» PROBLEM DETAILS:
Start to finish, repeat the records exactly.

===== DATA PROVIDED

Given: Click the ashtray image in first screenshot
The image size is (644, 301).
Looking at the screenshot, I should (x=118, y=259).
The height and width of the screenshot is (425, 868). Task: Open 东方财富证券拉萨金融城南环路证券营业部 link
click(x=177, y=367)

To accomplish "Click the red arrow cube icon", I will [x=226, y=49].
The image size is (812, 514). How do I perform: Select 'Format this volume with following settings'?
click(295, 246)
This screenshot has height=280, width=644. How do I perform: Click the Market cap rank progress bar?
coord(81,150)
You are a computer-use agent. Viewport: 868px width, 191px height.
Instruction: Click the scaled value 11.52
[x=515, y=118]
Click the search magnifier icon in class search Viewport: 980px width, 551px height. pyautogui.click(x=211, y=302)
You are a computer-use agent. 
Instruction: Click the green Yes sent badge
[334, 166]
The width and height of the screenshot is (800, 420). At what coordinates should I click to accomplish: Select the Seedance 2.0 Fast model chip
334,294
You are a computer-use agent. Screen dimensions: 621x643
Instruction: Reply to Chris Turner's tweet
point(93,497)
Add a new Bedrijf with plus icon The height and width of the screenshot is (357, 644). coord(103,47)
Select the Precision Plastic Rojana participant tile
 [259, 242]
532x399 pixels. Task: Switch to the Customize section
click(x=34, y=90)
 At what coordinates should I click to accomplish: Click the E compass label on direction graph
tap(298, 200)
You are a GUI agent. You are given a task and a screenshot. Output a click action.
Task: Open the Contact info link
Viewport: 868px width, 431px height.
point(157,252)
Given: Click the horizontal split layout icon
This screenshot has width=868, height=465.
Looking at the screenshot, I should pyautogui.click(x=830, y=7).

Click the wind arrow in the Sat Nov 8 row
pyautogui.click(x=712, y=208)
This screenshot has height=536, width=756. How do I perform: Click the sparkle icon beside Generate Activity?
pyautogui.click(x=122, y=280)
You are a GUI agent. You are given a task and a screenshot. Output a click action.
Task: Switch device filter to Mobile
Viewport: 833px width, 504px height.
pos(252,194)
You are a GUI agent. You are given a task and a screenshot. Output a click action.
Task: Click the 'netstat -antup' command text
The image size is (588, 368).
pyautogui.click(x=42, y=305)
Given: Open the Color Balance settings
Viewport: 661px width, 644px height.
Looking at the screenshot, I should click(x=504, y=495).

==========

» TASK SOLUTION:
Given: Click the ashtray image in first screenshot
The image size is (644, 301).
Looking at the screenshot, I should (x=118, y=259).
The height and width of the screenshot is (425, 868). Task: Open 东方财富证券拉萨金融城南环路证券营业部 link
click(x=177, y=367)

To accomplish "Click the red arrow cube icon", I will [x=226, y=49].
The image size is (812, 514). How do I perform: Select 'Format this volume with following settings'?
click(295, 246)
This screenshot has height=280, width=644. How do I perform: Click the Market cap rank progress bar?
coord(81,150)
You are a computer-use agent. Viewport: 868px width, 191px height.
Instruction: Click the scaled value 11.52
[x=515, y=118]
Click the search magnifier icon in class search Viewport: 980px width, 551px height. pyautogui.click(x=211, y=302)
You are a computer-use agent. 
Instruction: Click the green Yes sent badge
[334, 166]
The width and height of the screenshot is (800, 420). At what coordinates should I click to accomplish: Select the Seedance 2.0 Fast model chip
334,294
You are a computer-use agent. Screen dimensions: 621x643
Instruction: Reply to Chris Turner's tweet
point(93,497)
Add a new Bedrijf with plus icon The height and width of the screenshot is (357, 644). coord(103,47)
Select the Precision Plastic Rojana participant tile
 [259, 242]
532x399 pixels. Task: Switch to the Customize section
click(x=34, y=90)
 At what coordinates should I click to accomplish: Click the E compass label on direction graph
tap(298, 200)
You are a GUI agent. You are given a task and a screenshot. Output a click action.
Task: Open the Contact info link
Viewport: 868px width, 431px height.
point(157,252)
Given: Click the horizontal split layout icon
This screenshot has width=868, height=465.
Looking at the screenshot, I should pyautogui.click(x=830, y=7).

Click the wind arrow in the Sat Nov 8 row
pyautogui.click(x=712, y=208)
This screenshot has height=536, width=756. How do I perform: Click the sparkle icon beside Generate Activity?
pyautogui.click(x=122, y=280)
You are a GUI agent. You are given a task and a screenshot. Output a click action.
Task: Switch device filter to Mobile
Viewport: 833px width, 504px height.
pos(252,194)
You are a GUI agent. You are given a task and a screenshot. Output a click action.
Task: Click the 'netstat -antup' command text
The image size is (588, 368).
pyautogui.click(x=42, y=305)
Given: Open the Color Balance settings
Viewport: 661px width, 644px height.
Looking at the screenshot, I should click(x=504, y=495).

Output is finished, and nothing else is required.